After close to three months, the learning curve on international cooperation has yet to catch up with the growth curve of coronavirus infections — a curve that can’t even be accurately plotted because of the still-low rate of testing. Medical and public health personnel, on the frontlines against the pandemic, are sharing research and treatment data — often through professional rather than official channels.

But at senior governmental levels, the cooperative reflex is weaker. G7 foreign ministers and G20 finance ministers have conferred in the last month, issued statements of concern, committed to “doing whatever it takes” and promised action plans. A G20 video conference steered towards reporting on national economic rescue packages and away from agreement on a unified, concerted response.

Not only is cooperation wanting; in fact, countries are competing with each other for scarce medical supplies such as life-saving ventilators and protective equipment for health-care staff. Distrust in transnational or centralised governance may be part of the reason for minimal coordination; longstanding political disputes, not only but including the Israeli-Palestinian conflict, are another. This crisis summons the region’s leaders to look beyond such disputes for the immediate, tangible benefit of their people. And it serves as a warning that blinkered government and weakened institutions in times of emergency will only heighten public distrust, making it all the more difficult to marshal the resources and public support to confront regional and global crises yet to come.

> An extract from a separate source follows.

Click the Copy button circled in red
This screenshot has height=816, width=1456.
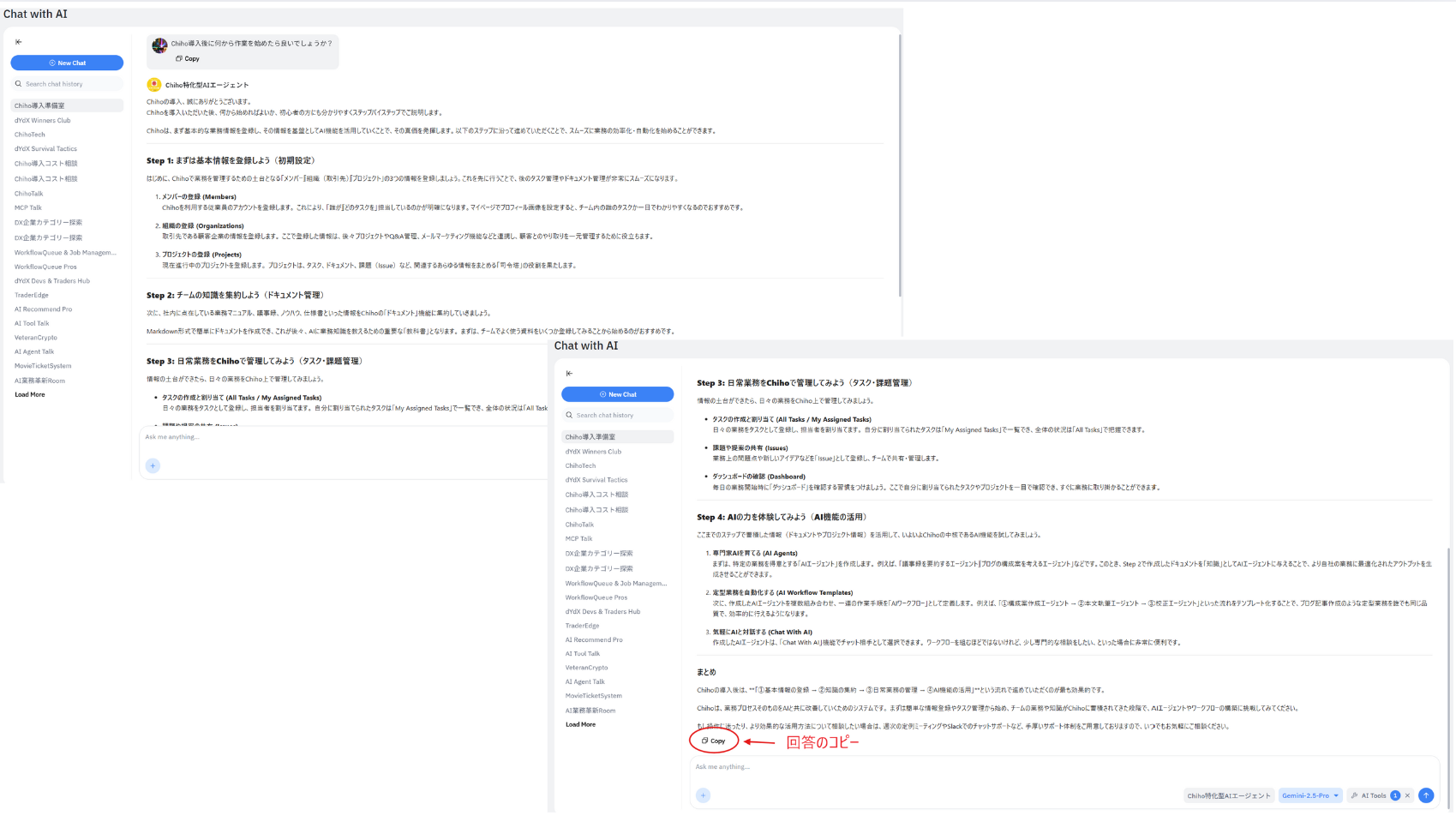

With the cooperative instinct dulled and competition rampant, truth has become another victim of the coronavirus outbreak. Truth about where the pathogen originated, how its presence and ferocity were suppressed, whether it could leap oceans and continents, whether it was political hype and not a public health menace, whether its ravages served a national or ethnic agenda — these lies and obfuscations have proliferated in social media and infected the public mind. It will take hard work to reveal and refute them.

As the coronavirus makes its way across the region and throughout the world, straining health-care systems and transforming the daily lives of millions, it has moved us to affirm core principles:

  • Informed leadership: With authority comes the responsibility in a time of public health emergency to base policy on scientific expertise and pragmatism – not on superstition, prejudice, political expediency or partisanship;
  • Global cooperation: Just as the disease disregards national boundaries, so must the efforts to combat it – with data on testing, transmission, morbidity and mortality, as well as current and contemplated containment strategies, treatment regimens and capacity and progress on anti-viral medication disseminated widely;
  • Openness: Public trust in government – and individuals’ willingness to sacrifice comfort and convenience, and access to family, education, social amenities and work, for the public good –- depends on governmental transparency, the assurance of the public’s right to know;
  • Civility: Crises test the human spirit and too often yield the basest responses: bigotry, scapegoating, xenophobia, selfishness. Leaders must inspire the better nature in all of us, modelling compassion, mutual respect, unity and self-sacrifice.

In our increasingly globalised world, the COVID-19 pandemic may be a harbinger of this century’s escalating and universal threats to public health and safety. As such, it should dispel false notions that global problems –- from novel pathogens to terrorism to climate change — can be resolved by national action alone. Above all, they require urgent, thoughtful, fact-based leadership and uninhibited international cooperation.

Jason Isaacson is the American Jewish Committee’s Chief Policy and Political Affairs Officer.